— Begin Excerpted records —

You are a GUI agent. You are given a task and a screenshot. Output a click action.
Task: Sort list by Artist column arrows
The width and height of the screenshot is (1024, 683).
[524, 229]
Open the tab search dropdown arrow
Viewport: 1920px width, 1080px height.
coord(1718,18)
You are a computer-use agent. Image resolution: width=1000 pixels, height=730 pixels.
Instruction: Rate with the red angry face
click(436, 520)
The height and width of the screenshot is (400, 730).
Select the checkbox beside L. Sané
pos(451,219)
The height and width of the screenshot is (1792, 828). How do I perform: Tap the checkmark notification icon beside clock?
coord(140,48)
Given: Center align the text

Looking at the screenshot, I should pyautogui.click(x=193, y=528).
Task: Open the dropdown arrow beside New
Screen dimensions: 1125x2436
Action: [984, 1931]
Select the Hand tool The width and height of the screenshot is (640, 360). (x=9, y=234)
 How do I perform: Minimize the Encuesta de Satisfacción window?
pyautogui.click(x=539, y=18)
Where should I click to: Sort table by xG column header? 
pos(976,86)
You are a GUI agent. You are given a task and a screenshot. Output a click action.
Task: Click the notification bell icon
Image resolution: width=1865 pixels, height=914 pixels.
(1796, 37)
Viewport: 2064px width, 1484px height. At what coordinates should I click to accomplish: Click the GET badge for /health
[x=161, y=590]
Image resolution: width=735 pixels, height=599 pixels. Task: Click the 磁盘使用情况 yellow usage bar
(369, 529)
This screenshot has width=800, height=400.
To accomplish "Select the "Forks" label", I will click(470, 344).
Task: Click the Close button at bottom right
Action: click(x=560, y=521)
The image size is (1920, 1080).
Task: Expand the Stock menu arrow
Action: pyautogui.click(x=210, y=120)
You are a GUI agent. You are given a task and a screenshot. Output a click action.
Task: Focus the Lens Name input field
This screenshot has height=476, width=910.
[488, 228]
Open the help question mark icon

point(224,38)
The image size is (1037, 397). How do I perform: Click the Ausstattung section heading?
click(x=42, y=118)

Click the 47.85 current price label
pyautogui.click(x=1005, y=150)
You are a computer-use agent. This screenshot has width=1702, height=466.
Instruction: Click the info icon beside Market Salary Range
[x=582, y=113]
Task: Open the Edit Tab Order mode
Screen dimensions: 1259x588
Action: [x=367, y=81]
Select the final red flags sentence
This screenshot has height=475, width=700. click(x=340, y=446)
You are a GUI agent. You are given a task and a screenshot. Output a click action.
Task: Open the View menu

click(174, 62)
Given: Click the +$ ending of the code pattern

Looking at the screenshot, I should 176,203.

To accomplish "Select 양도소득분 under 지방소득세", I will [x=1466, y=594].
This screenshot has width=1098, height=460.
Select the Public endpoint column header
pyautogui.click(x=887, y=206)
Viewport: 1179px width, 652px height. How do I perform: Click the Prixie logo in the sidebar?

— End Excerpted records —

- [Directions]
Rewrite all of the entries above with "GUI agent" changed to "screen agent" wherever it occurs, leaving everything else as it is.

- [Finished answer]
You are a screen agent. You are given a task and a screenshot. Output a click action.
Task: Sort list by Artist column arrows
The width and height of the screenshot is (1024, 683).
[524, 229]
Open the tab search dropdown arrow
Viewport: 1920px width, 1080px height.
coord(1718,18)
You are a computer-use agent. Image resolution: width=1000 pixels, height=730 pixels.
Instruction: Rate with the red angry face
click(436, 520)
The height and width of the screenshot is (400, 730).
Select the checkbox beside L. Sané
pos(451,219)
The height and width of the screenshot is (1792, 828). How do I perform: Tap the checkmark notification icon beside clock?
coord(140,48)
Given: Center align the text

Looking at the screenshot, I should pyautogui.click(x=193, y=528).
Task: Open the dropdown arrow beside New
Screen dimensions: 1125x2436
Action: [984, 1931]
Select the Hand tool The width and height of the screenshot is (640, 360). (x=9, y=234)
 How do I perform: Minimize the Encuesta de Satisfacción window?
pyautogui.click(x=539, y=18)
Where should I click to: Sort table by xG column header? 
pos(976,86)
You are a screen agent. You are given a task and a screenshot. Output a click action.
Task: Click the notification bell icon
Image resolution: width=1865 pixels, height=914 pixels.
(1796, 37)
Viewport: 2064px width, 1484px height. At what coordinates should I click to accomplish: Click the GET badge for /health
[x=161, y=590]
Image resolution: width=735 pixels, height=599 pixels. Task: Click the 磁盘使用情况 yellow usage bar
(369, 529)
This screenshot has width=800, height=400.
To accomplish "Select the "Forks" label", I will click(470, 344).
Task: Click the Close button at bottom right
Action: click(x=560, y=521)
The image size is (1920, 1080).
Task: Expand the Stock menu arrow
Action: pyautogui.click(x=210, y=120)
You are a screen agent. You are given a task and a screenshot. Output a click action.
Task: Focus the Lens Name input field
This screenshot has height=476, width=910.
[488, 228]
Open the help question mark icon

point(224,38)
The image size is (1037, 397). How do I perform: Click the Ausstattung section heading?
click(x=42, y=118)

Click the 47.85 current price label
pyautogui.click(x=1005, y=150)
You are a computer-use agent. This screenshot has width=1702, height=466.
Instruction: Click the info icon beside Market Salary Range
[x=582, y=113]
Task: Open the Edit Tab Order mode
Screen dimensions: 1259x588
Action: [x=367, y=81]
Select the final red flags sentence
This screenshot has height=475, width=700. click(x=340, y=446)
You are a screen agent. You are given a task and a screenshot. Output a click action.
Task: Open the View menu

click(174, 62)
Given: Click the +$ ending of the code pattern

Looking at the screenshot, I should 176,203.

To accomplish "Select 양도소득분 under 지방소득세", I will [x=1466, y=594].
This screenshot has width=1098, height=460.
Select the Public endpoint column header
pyautogui.click(x=887, y=206)
Viewport: 1179px width, 652px height. How do I perform: Click the Prixie logo in the sidebar?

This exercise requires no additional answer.